Lab: Exploiting server-side parameter pollution in a query string

PRACTITIONER

To solve the lab, log in as the administrator and delete carlos.

Required knowledge

To solve this lab, you'll need to know:

  • How to use URL query syntax to attempt to change a server-side request.
  • How to use error messages to build an understanding of how a server-side API processes user input.

These points are covered in our API Testing Academy topic.

Solution

  1. In Burp's browser, trigger a password reset for the administrator user.

  2. In Proxy > HTTP history, notice the POST /forgot-password request and the related /static/js/forgotPassword.js JavaScript file.

  3. Right-click the POST /forgot-password request and select Send to Repeater.

  4. In the Repeater tab, resend the request to confirm that the response is consistent.

  5. Change the value of the username parameter from administrator to an invalid username, such as administratorx. Send the request. Notice that this results in an Invalid username error message.

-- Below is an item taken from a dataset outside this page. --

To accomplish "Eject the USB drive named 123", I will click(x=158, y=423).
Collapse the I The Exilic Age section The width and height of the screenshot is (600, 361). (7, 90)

  6. Attempt to add a second parameter-value pair to the server-side request using a URL-encoded & character. For example, add URL-encoded &x=y:

    username=administrator%26x=y

    Send the request. Notice that this returns a Parameter is not supported error message. This suggests that the internal API may have interpreted &x=y as a separate parameter, instead of part of the username.

  7. Attempt to truncate the server-side query string using a URL-encoded # character:

    username=administrator%23

    Send the request. Notice that this returns a Field not specified error message. This suggests that the server-side query may include an additional parameter called field, which has been removed by the # character.

  8. Add a field parameter with an invalid value to the request. Truncate the query string after the added parameter-value pair. For example, add URL-encoded &field=x#:

    username=administrator%26field=x%23

    Send the request. Notice that this results in an Invalid field error message. This suggests that the server-side application may recognize the injected field parameter.

  9. Brute-force the value of the field parameter:

    1. Right-click the POST /forgot-password request and select Send to Intruder.
    2. In the Intruder tab, add a payload position to the value of the field parameter as follows:

      username=administrator%26field=§x§%23

    3. In Intruder > Payloads, click Add from list. Select the built-in Server-side variable names payload list, then start the attack.
    4. Review the results. Notice that the requests with the username and email payloads both return a 200 response.
  10. Change the value of the field parameter from x# to email:

    username=administrator%26field=email%23

    Send the request. Notice that this returns the original response. This suggests that email is a valid field type.

  11. In Proxy > HTTP history, review the /static/js/forgotPassword.js JavaScript file. Notice the password reset endpoint, which refers to the reset_token parameter:

    /forgot-password?reset_token=${resetToken}

  12. In the Repeater tab, change the value of the field parameter from email to reset_token:

    username=administrator%26field=reset_token%23

    Send the request. Notice that this returns a password reset token. Make a note of this.

  13. In Burp's browser, enter the password reset endpoint in the address bar. Add your password reset token as the value of the reset_token parameter . For example:

    /forgot-password?reset_token=123456789

  14. Set a new password.

  15. Log in as the administrator user using your password.

  16. Go to the Admin panel and delete carlos to solve the lab.